Sunday Girl

I write a monthly column for a magazine looking back at behind the scenes stories from interviews I have done, and inspired by autographed records in my collection. I thought I'd share them here after publication, so this week it's Debbie Harry and Blondie. The signed album cover is below.

Looking at my copy of Parallel Lines by Blondie, I see a glamorous icon with attitude, the only one in the band not smiling in a timeless photograph that showed the world the essence of glam punk. Beauty with a nod to the Beast.

In the late Seventies however, as a wide eyed newbie in radio, I saw none of that. I was a student who dabbled in local radio,  nervous about chatting to the upcoming band and only discovering later that I had been asked to do it because no one else would give up their weekend off.

Our first meeting was the beginning of a relationship that grew to a nodding acquaintance each time we met, a recognition that we'd been in it together since before their world turned mad. I could say they always called when they were in town but I'd be lying, though a few late night hotel drinking sessions did take place over the years.

Like every other male and female, breathing or otherwise, I was in love with Debbie Harry, so I was nervous when we first met in the radio station canteen. The band were very friendly, with Jimmy Destri acting the clown (hence the Adolf moustache and his signature on the cover).

She, however, was still THE Debbie Harry, but as she stood I saw that she was tiny, not the leggy star I'd imagined, and I began to relax. Her hair was brown at the back, something I'd never considered a possibility, and she swore a lot. My flight of fancy was faltering, soon to be grounded by a final revelation that left me in no doubt this beautiful woman was very, very human. 

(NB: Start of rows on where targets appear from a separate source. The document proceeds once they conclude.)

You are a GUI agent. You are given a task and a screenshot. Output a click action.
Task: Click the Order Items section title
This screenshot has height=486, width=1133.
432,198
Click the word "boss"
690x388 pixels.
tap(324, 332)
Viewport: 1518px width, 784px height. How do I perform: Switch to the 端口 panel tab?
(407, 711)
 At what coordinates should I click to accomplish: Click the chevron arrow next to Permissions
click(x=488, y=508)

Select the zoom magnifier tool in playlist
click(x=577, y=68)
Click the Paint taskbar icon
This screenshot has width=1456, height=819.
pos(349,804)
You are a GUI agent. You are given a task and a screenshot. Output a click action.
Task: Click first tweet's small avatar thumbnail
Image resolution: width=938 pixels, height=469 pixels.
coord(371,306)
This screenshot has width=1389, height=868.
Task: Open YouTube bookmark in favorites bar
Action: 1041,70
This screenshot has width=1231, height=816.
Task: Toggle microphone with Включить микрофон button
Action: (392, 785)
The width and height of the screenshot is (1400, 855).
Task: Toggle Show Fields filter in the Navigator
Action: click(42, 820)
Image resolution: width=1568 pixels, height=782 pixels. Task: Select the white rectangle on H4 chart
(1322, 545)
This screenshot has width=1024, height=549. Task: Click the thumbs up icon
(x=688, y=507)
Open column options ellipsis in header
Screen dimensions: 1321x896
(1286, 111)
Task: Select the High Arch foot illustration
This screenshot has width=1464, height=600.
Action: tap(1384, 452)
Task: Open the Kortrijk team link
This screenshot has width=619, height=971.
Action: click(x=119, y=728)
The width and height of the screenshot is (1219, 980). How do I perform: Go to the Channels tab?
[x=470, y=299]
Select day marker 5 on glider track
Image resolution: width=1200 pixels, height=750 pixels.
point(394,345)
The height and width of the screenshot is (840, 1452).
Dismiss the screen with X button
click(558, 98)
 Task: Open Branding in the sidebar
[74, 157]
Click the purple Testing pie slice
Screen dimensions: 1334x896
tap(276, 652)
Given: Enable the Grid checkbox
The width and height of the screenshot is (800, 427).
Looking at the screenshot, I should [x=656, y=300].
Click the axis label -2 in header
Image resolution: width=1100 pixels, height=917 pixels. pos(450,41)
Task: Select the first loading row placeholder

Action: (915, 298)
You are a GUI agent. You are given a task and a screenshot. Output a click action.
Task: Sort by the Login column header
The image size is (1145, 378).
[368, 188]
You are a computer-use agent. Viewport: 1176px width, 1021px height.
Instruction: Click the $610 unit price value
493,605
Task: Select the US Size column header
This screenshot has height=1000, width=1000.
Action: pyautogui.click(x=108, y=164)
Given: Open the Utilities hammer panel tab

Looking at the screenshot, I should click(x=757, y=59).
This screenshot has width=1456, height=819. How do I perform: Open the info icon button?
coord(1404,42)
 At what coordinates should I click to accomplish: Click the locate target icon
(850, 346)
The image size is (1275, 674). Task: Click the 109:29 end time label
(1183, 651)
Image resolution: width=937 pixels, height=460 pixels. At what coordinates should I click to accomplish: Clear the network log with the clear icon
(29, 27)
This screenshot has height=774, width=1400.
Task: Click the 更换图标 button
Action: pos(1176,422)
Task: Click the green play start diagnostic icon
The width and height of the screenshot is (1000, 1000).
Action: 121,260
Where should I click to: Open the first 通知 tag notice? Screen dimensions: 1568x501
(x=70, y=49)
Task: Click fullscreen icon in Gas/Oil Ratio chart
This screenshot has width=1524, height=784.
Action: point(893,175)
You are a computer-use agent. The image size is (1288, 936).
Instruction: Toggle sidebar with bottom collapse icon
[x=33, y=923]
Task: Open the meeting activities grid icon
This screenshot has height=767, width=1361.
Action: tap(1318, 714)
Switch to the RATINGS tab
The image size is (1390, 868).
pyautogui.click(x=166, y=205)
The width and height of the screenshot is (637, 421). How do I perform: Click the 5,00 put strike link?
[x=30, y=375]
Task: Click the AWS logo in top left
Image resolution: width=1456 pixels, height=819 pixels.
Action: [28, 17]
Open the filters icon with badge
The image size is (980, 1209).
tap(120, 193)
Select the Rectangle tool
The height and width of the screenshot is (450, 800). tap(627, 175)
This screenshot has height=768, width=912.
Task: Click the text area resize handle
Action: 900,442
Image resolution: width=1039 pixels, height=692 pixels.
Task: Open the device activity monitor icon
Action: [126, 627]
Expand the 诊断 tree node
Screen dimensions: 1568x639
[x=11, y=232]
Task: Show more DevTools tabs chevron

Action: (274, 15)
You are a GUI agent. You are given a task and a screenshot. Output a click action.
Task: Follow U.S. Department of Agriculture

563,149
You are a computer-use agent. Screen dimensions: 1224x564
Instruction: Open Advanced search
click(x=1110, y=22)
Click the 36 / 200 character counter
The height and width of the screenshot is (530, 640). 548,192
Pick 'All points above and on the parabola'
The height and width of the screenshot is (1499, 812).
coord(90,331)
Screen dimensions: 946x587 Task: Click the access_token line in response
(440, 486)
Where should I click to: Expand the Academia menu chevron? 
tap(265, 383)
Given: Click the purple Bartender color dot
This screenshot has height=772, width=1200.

I took Debbie through to the tiny studio and started our interview, and I can't remember what we chatted about, but I do remember I couldn't take my eyes off her lips. They were historic. Plumptuous pillows that predated collagen and have never been matched.  Perfect, and distracting.

If I was becoming nervous again, Debbie changed all that when she took a coughing fit, hacking up a huge gob of catarrh, and spitting it in to her polystyrene cup. Even for me it was difficult to be in awe after that. 

When we finished I went back in to the studio and put the cup in a bin. This was before eBay or Amazon, and perhaps today it would have ended up on the web, some cleaner asking for offers.  I'd love to have seen the certificate of authentication that went with that.

For years afterwards I was invited to interview Blondie on many more occasions and, as they rose to become global stars, the chats moved to hotels such were the demands on their time. I remember being back stage with them before and after gigs, the mayhem, screaming and excitement permeating everywhere, with me getting high on adrenaline and the band simply taking it in their stride, almost bored by it all. 

Then, after millions of album sales and several platinum discs, Debbie gave up her career when boyfriend Chris Stein became seriously ill. She felt it was her place to look after him,  her priorities spot on as she turned her back on fame. 

Years later the band eventually regrouped but almost everything had changed. Drummer Clem Burke was still there, but English bassist Nigel Harrison plus keyboardist Jimmy Destri and guitarist Frank Infante had left. Two of the guys tried to sue to prevent the Blondie name being used, and it became acrimonious. I was particularly disappointed when the band were inducted in to the Rock And Roll Hall Of Fame and a group of almost strangers took to the stage. When an interviewer asked Debbie whether she missed the original guys, she said this was the only band she needed. She had airbrushed the others from history in just one, curt, reply.

I'm still a fan, still think they wrote great songs, fab radio hits that gave a whole lot of joy to many people, and the new band still turn up at family festivals to this day, generations standing together and singing along.  

The tiny, brown haired girl with a bad cough did well, but so did all the others. I’ll remember that they smiled in balance to her pout, larking around on stage to counter her aloof beauty. Blondie was a band that created a bit of pop history, and they did it together.